For parents, the curriculum and training will focus on greater engagement in the literacy development of their children outside of the school day. Many parents desire to help their children become better readers but do not have the knowledge or experience to be an active participant their child’s learning. As a result, many parents fail to engage their children at all in the literacy learning process. Literacy Matters Foundation training will provide workshops for parents to train and model how to be effective partners with children in their literacy learning experience. These trainings are designed to be utilized during parent meetings and may be designed to have children participate, if that is desired by the school.

For teachers, the primary focus is on providing practical and targeted professional development to improve teacher effectiveness and ultimately increase student achievement in literacy. All educators, regardless of experience, can benefit from professional development and coaching supports. Teachers receive practical literacy training from experts in the field and will have the opportunity to directly translate that training into classroom practices.
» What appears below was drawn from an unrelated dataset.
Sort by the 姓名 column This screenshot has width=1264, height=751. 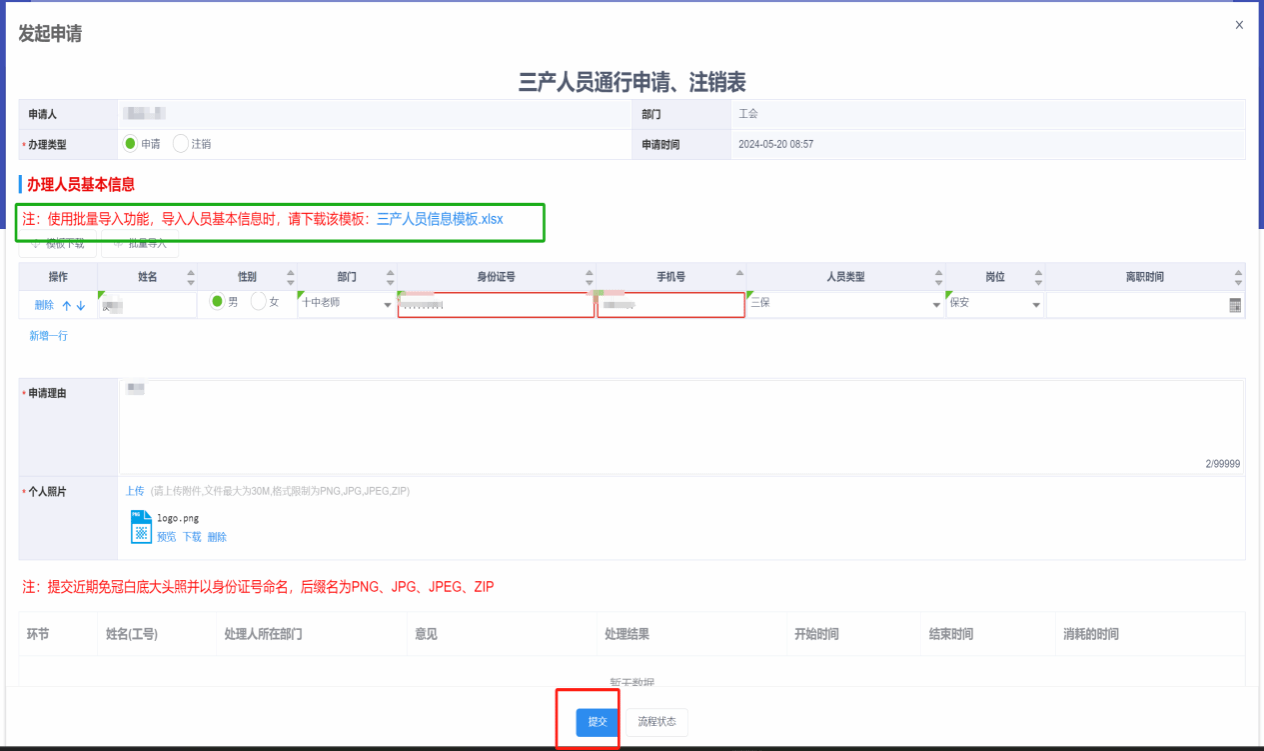191,277
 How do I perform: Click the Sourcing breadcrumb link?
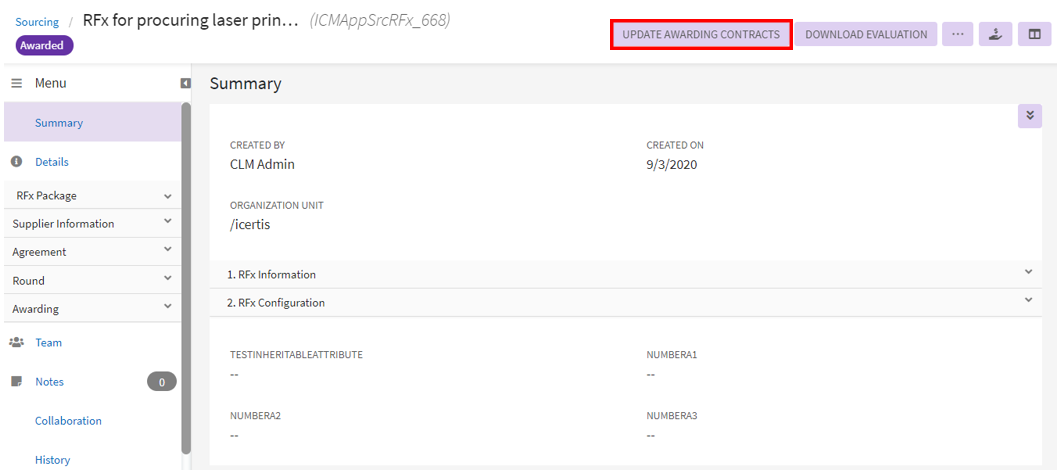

All professional development sessions and supports are research-based and specifically designed to improve teaching techniques and increase student competency in literacy.

In both cases, curriculum and training will focus on six key variables with research-based results to impact literacy development:

  • alphabet knowledge (knowledge of the names and sounds associated with printed letters)
  • phonological awareness (the ability to detect, manipulate, or analyze the auditory aspects of spoken language, including the ability to distinguish or segment words, syllables, or phonemes, independent of meaning)
  • rapid automatic naming of letters or digits (the ability to rapidly name a sequence of random letters or digits)
  • rapid automatic naming of objects or colors (the ability to rapidly name a sequence of repeating random sets of pictures of objects or colors)
  • writing or writing name (the ability to write letters in isolation on request or to write one’s own name)
  • phonological memory (the ability to remember spoken information for a short period of time)

Please contact Todd Zoellick at for more information about literacy curriculum and training.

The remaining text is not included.